DONNÉES FOURNIES -
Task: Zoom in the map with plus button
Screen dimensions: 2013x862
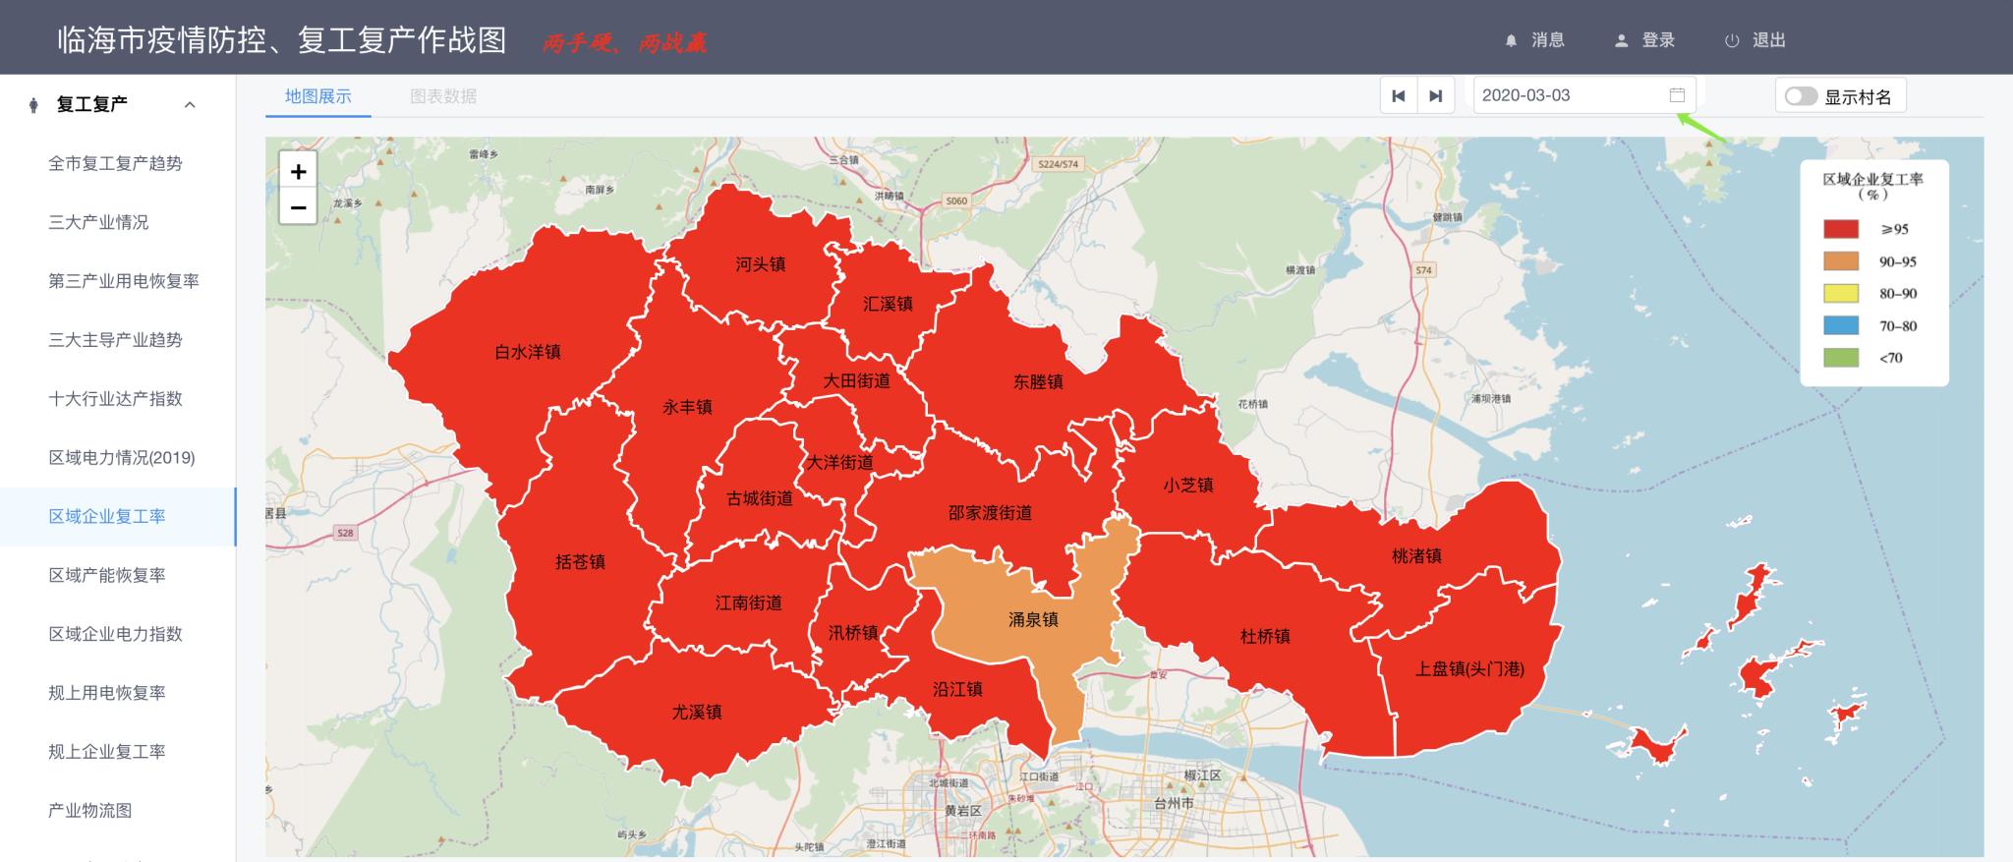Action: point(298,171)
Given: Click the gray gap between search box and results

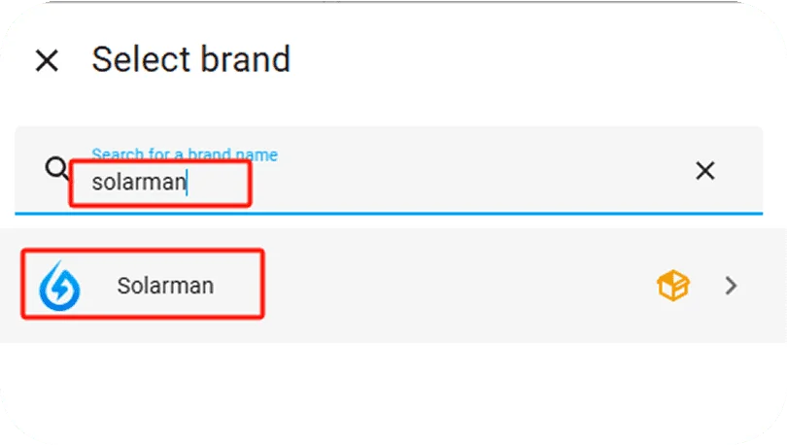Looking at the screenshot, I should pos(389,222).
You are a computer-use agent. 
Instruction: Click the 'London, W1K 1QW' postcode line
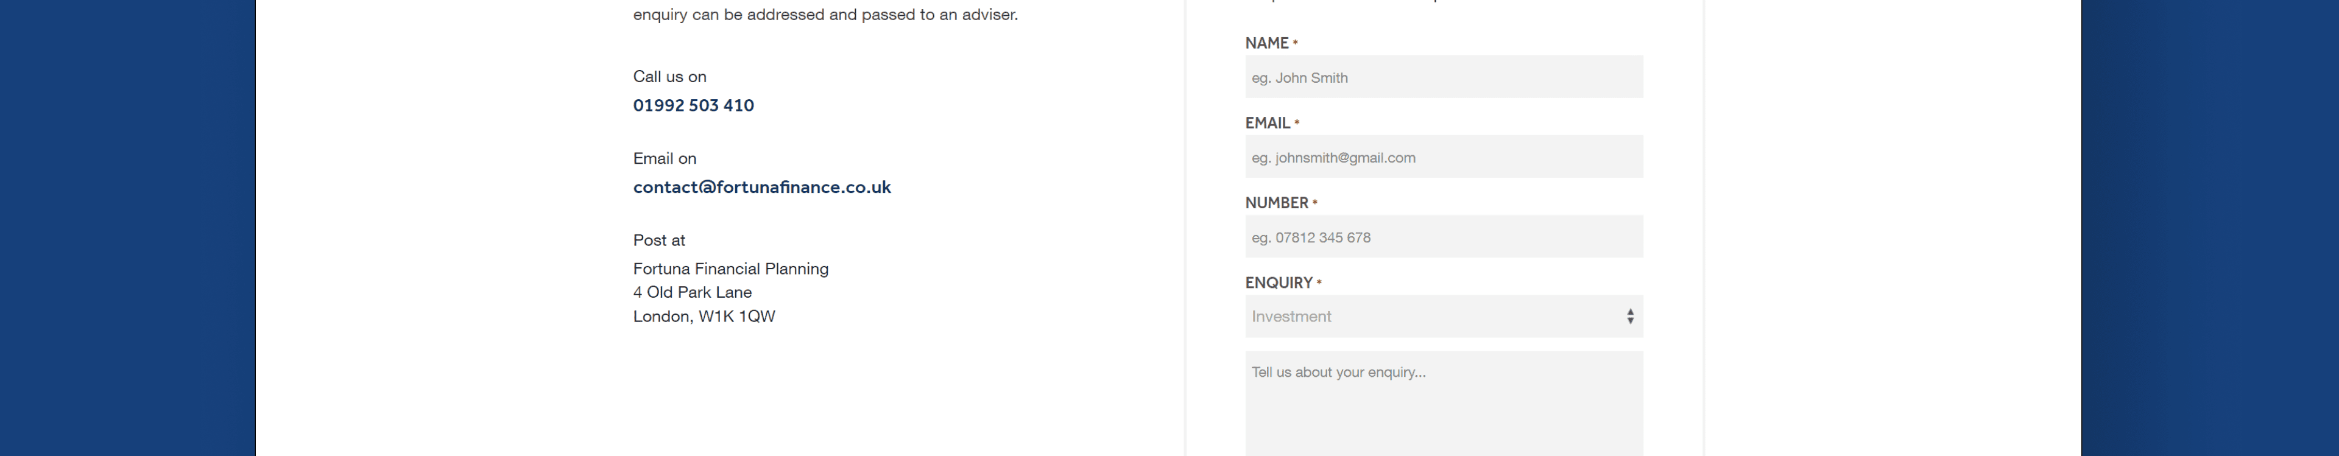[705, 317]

CONSIGNE -
Pouvez-vous recopier à l'identique tout ce qui va de la ligne contenant « Given: Click the » jusqu'à la fin des enregistrements ci-dessus, ces deux bornes comprises, en laissant les images de côté ?

RÉPONSE ATTENDUE -
Given: Click the gray gap between search box and results

Looking at the screenshot, I should pos(389,222).
You are a computer-use agent. 
Instruction: Click the 'London, W1K 1QW' postcode line
[705, 317]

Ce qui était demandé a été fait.